Regional differences in consumer behavior
This nervousness about spending is reflected differently in consumer behavior data across regions, with people only willing to buy products that are very important to them. For example, 74% of UK consumers plan to renovate or decorate their homes in the next 12 months – compared to 57% of German consumers. In Asia, consumers are still willing to go premium when it comes to SDA or personal grooming. In Japan in particular, the Hair Iron market is expanding with the entry of brands like Salonia and Panasonic. Gaming Notebooks have seen strong growth in Emerging APAC (without China) of +20% in USD - while gaming in other regions has decreased. For Smartphones, 5G has been a growth driver in many regions, but highest growth rates are in Eastern Europe with +47% growth (in USD revenue). In WEU, hobs with integrated hoods, grew by 16% (value USD), while hobs in total decreased by 3%.
How are retailers responding to market uncertainty?
While promotional events are still important, they are also going to be impacted by decelerating demand.
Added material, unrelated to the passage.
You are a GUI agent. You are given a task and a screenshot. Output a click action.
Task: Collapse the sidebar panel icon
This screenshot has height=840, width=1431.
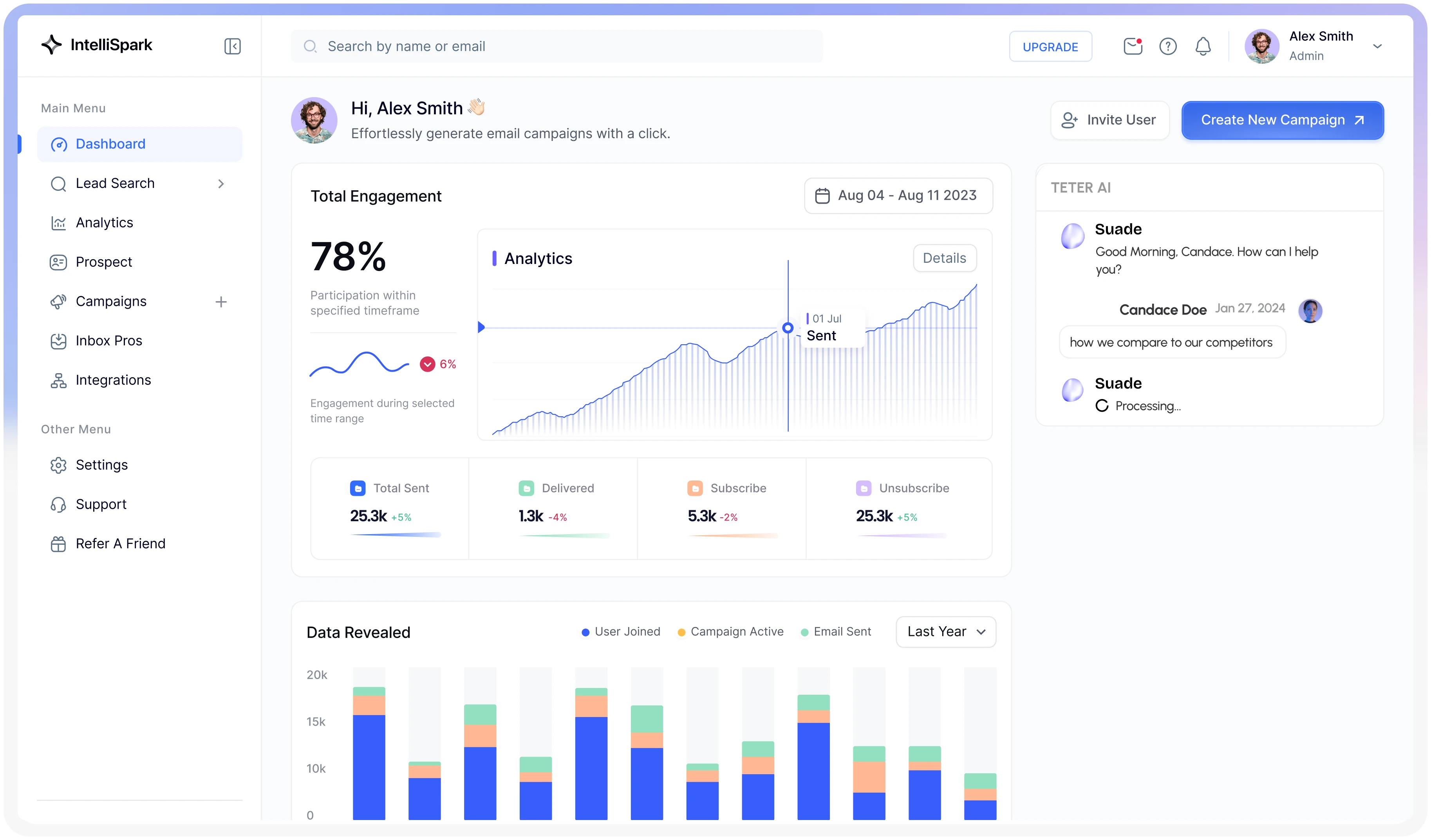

In the EU, during the first of two 2022 Prime Week events, spending on most product categories aside from consumer electronics was higher than in 2021. The first-ever second Prime event of 2022 also shows total sales being up compared to the same period last year in which no sales event took place. As in recent promotions, an upward movement of prices could be observed hinting at the fact that consumers value premium features. From fryers and refrigerators to monitors and computer keyboards, products with premium features outperformed other segments.
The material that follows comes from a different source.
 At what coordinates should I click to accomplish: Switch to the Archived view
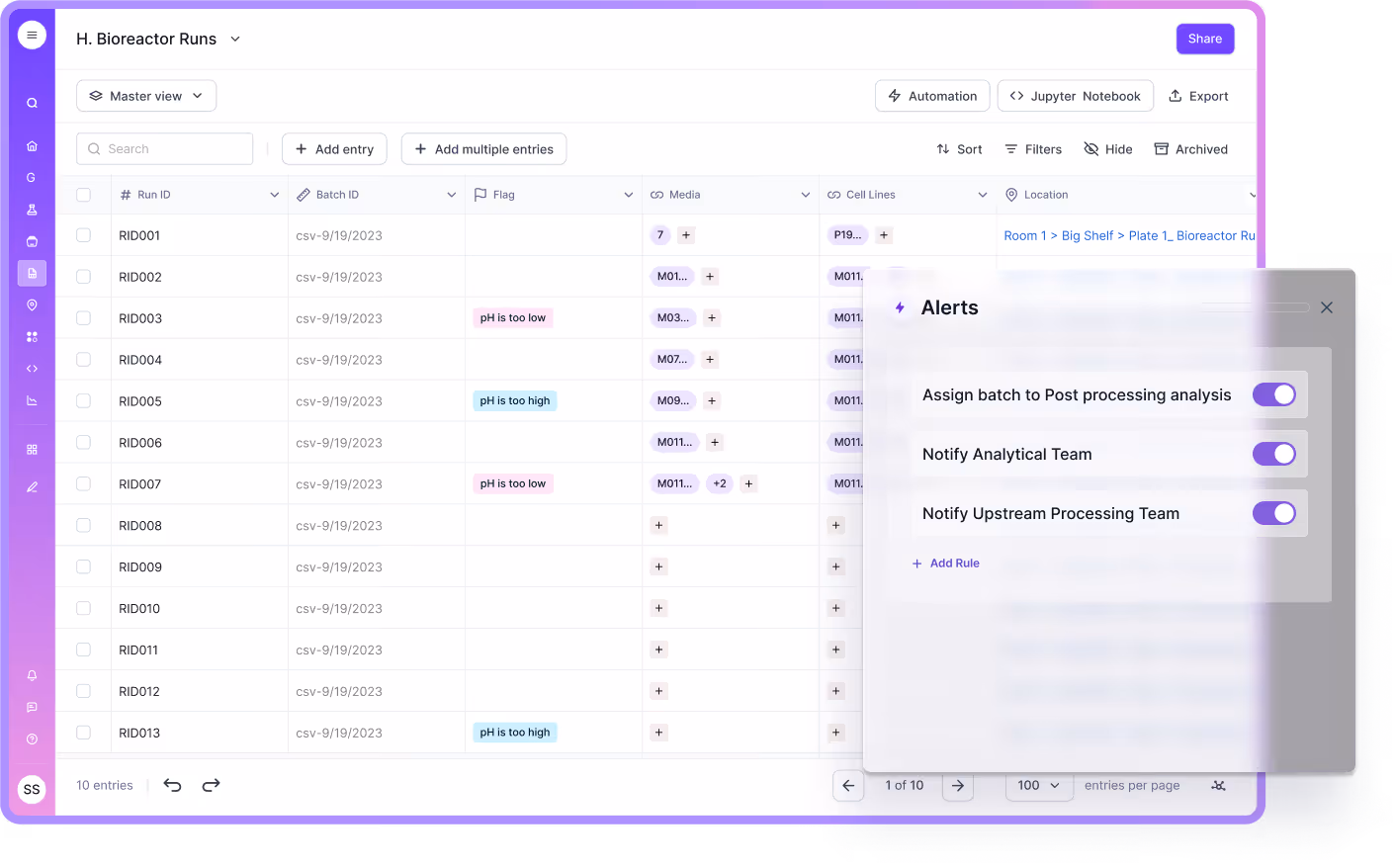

That means consumers are still willing to make purchases – even big-ticket ones. But the selection criteria is becoming much stricter. Simplification and premiumization are key factors in deciding what to buy, with 46% of respondents saying they will pay more for a product that makes their lives easier. This means there are opportunities for retailers that communicate strong brand identities or desirable product features.
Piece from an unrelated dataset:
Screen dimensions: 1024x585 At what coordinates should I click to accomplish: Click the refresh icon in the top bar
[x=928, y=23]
A continued trend towards price polarization
Another important trend brands need to be aware of is price polarization. Both the entry level and premium price segments are performing better than products with standard pricing. On one side of the equation are consumers looking to save. This group is displaying a continued preference towards more affordable brands offering similar functionalities to more expensive products. On the other side are consumers who always opt for premium. An ongoing period of market uncertainty is likely to continue to fuel this trend toward price polarization.
Consumer behavior data shows that people still want to treat themselves and are willing to pay for premium if the product is right. For example, while sales revenue of TVs generally dropped by 8%, sales of 75+ inch screen models saw a 16% jump. Other examples include coffee machines: products catering to coffee connoisseurs such as Espresso Pump Traditionals grew by 13% compared to a total market decrease of -6%. And for Smartphones, models with a higher integrated storage capacity could record growth of +28% compared to a total smartphone decrease of - 8%.
Many households are heading into the last few months of 2022 wondering where the global economy goes next. Higher food and energy prices mean that many will be taking a close look at their spending – but this doesn’t mean that they are halting every planned purchase. With the holiday season fast approaching and many people choosing to spend more time at home, people still intend to pamper themselves. The brands that come out on top will be the ones able to best communicate the value of their products in these uncertain times.